All three of the adults startle and exchange frowns. But Bruce recovers first; calmly he picks the bear up and sits down on Thor’s side opposite from Steve. Bruce turns sideways, crossing his legs and settling the bear primly in his lap with his arms looped loosely around it. “That’s alright,” Bruce says. “Teddy can sit with me to listen.”

Sam can’t help but wonder what sort of manners-magic Sarah Rogers had wielded to keep Steve from saying anything out loud about how incredibly weird they all are, even if it is written all over his face. But Steve doesn’t deign to comment, he just crosses his arms over his chest - hugs himself, really, Sam knows self soothing when he sees it - and slumps deeper into the couch cushions.

Thor waits for everyone to get settled with a show of exaggerated patience, then embarks on a story that sounds vaguely like Goldilocks and the Three Bears, except instead of bears he calls them something he pronounces like _gal-tee-meer-deer_ and they sound more like a cross between some kind of a boar and the Thing From The Black Lagoon than any bear Sam’s ever seen in the zoo.

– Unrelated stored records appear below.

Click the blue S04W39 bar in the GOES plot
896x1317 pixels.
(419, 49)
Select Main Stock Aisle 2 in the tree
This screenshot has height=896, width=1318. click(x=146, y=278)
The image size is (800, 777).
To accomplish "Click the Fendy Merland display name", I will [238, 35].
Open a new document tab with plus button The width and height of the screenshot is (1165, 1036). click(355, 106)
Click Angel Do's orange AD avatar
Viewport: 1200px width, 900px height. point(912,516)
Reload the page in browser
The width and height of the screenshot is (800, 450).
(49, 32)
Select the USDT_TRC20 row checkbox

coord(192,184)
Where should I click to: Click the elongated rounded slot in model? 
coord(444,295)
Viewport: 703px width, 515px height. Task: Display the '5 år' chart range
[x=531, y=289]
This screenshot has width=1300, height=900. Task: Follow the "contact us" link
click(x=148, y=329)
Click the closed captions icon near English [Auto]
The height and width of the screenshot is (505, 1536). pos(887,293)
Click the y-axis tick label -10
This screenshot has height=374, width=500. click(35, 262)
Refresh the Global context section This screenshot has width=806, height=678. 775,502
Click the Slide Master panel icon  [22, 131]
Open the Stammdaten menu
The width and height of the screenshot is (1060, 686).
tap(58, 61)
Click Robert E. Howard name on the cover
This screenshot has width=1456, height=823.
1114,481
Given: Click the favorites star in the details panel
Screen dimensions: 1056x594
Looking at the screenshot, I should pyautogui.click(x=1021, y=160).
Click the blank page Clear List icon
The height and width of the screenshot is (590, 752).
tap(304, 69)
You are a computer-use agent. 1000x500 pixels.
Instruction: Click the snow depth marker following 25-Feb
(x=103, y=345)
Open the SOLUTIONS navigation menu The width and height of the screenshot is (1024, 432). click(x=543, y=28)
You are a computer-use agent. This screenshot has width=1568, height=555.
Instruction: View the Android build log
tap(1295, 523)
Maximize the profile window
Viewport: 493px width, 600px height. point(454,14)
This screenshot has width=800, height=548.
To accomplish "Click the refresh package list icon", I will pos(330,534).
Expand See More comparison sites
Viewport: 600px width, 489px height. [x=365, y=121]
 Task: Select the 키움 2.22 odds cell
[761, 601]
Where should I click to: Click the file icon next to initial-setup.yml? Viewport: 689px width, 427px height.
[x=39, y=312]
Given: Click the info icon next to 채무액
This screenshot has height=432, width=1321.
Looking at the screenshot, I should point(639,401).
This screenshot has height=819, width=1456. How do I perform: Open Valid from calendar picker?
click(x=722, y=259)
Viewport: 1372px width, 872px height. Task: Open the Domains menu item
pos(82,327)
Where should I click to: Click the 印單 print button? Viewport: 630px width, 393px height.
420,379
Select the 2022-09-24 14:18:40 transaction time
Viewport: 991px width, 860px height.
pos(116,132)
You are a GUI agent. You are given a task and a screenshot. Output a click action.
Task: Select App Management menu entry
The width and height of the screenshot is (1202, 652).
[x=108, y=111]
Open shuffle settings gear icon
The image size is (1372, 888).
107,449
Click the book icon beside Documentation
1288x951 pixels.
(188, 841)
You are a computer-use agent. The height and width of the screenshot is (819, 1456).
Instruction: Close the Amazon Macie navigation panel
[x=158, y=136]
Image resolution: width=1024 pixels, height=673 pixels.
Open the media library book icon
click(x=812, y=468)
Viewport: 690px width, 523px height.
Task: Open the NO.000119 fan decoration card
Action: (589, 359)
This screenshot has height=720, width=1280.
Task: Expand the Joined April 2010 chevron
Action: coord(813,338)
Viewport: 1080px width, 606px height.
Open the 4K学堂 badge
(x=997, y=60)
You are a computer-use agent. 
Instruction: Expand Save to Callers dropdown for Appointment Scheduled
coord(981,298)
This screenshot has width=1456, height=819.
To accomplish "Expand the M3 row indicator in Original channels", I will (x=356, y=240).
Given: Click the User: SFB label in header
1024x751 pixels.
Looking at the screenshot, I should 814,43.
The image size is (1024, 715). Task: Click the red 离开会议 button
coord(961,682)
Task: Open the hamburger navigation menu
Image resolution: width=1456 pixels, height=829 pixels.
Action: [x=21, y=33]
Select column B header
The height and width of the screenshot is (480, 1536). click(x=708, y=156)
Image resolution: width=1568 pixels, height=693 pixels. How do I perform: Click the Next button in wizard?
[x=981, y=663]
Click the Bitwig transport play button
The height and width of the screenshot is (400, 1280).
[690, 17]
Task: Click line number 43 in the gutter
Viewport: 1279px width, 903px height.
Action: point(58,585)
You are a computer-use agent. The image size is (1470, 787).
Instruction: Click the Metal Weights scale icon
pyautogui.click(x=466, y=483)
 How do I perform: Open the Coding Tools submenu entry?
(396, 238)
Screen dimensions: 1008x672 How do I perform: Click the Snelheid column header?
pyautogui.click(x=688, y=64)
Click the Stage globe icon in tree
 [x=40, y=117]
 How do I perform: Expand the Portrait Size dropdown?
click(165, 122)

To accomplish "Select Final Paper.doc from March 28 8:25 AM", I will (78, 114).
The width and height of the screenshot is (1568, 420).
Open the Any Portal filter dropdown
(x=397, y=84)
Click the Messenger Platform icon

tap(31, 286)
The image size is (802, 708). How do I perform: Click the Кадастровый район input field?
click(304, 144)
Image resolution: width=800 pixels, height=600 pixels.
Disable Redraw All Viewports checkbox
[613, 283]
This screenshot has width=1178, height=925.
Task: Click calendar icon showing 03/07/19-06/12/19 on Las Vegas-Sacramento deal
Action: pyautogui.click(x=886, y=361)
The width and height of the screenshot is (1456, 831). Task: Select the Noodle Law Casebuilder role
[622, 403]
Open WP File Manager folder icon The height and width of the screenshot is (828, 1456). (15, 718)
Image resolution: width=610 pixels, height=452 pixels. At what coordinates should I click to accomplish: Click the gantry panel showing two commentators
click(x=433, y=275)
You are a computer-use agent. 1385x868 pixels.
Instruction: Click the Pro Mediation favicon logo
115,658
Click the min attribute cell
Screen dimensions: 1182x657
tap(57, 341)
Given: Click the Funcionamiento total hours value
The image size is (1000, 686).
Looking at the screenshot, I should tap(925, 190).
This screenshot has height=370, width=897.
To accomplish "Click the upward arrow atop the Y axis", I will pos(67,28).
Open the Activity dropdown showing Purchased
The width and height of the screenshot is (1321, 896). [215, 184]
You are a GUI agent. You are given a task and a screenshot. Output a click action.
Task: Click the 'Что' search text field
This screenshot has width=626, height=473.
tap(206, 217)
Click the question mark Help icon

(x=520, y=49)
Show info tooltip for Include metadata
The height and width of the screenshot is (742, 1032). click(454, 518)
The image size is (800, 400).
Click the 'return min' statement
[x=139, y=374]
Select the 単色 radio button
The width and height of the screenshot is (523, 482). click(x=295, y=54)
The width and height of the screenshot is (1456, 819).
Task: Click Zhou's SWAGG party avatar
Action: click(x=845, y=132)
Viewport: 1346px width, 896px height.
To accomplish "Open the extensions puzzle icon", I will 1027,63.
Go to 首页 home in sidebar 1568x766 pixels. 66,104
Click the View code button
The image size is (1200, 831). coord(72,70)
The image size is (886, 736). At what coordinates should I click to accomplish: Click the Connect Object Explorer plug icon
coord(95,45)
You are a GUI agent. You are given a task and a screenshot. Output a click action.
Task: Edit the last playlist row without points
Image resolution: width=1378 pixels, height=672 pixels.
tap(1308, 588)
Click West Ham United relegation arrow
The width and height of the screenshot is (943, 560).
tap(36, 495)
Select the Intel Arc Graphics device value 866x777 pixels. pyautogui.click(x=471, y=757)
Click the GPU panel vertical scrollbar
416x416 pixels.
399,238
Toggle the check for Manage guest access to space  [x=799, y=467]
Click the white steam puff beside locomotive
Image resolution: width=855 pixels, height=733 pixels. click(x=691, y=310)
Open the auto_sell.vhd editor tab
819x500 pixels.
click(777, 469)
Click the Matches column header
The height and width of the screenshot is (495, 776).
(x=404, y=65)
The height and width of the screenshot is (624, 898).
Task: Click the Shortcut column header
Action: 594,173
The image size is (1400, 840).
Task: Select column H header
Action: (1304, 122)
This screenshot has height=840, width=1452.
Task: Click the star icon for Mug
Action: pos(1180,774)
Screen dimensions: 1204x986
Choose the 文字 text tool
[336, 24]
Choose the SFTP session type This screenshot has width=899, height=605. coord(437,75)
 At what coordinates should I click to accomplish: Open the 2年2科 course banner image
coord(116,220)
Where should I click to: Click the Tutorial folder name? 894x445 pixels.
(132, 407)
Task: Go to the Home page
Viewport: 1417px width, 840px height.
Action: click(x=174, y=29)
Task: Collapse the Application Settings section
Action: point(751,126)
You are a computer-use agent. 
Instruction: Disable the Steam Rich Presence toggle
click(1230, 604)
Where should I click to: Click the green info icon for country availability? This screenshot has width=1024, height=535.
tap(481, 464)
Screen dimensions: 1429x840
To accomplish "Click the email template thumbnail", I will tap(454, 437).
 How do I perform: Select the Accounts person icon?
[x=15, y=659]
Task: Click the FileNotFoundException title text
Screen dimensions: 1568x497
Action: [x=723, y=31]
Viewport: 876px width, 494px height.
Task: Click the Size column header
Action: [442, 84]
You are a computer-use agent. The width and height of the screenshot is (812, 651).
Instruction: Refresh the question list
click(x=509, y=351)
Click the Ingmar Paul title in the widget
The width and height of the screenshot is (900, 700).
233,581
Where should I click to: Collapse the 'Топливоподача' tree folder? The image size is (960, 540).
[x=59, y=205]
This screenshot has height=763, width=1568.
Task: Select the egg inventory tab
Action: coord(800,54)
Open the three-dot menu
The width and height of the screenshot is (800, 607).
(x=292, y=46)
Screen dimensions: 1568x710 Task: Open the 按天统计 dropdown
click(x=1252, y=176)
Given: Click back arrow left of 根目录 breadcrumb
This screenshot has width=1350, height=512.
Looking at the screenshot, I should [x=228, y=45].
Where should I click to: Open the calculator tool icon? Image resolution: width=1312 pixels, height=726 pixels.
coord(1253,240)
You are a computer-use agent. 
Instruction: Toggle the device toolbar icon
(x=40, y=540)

If he’s honest, Sam doesn’t pay much attention. He’s too busy watching Steve, who half nods off several times before jerking back awake; Thor doesn’t seem to notice the wavering attention of his audience, but his second story is distinctly quieter and Sam has a sneaking suspicion that Thor will manage to put all three of them to sleep before he runs out of Asgardian fairy tales. It’s Bruce that ends up dozing off first - Sam isn’t exactly surprised, he’s learned that Bruce is even worse about regular sleeping patterns than anyone else in the Tower, Tony’s infamous inventing benders included. Bruce ends up slumped sideways, the bear falling from his grasp onto its side on the couch cushion.

Sam can’t stop staring at the bear. Every time he looks away from Steve that’s where his gaze goes. Unfortunately, he can’t help but notice that Steve keeps shooting the toy furtive glances too. Sam wonders, a little grimly, if Steve really had given up comfort objects by this age. Six years old is far from ‘too old’, but Steve always puts so much pressure on himself to be bigger, better, more, it’s possible that pressure extends far enough back to have pushed him through developmental stages too quickly.

Thor is on his fourth story with Bucky comes in; he’s doing a combination between his usual stalk and a sort of creep, and he’s clearly giving the couches a wide berth. Sam had been just about sure that Steve was really asleep, but his eyes open blearily and he shifts himself up enough to peer at Bucky over the low back of the couch. Bucky freezes when he realizes that Sam, Thor, and Steve are all watching him, his eyes darting to Steve and away again repeatedly, but he doesn’t say anything. Neither does Steve, though he keeps staring at Bucky. Sam can’t see Steve’s face well enough from this angle to even make a guess at what he might be thinking.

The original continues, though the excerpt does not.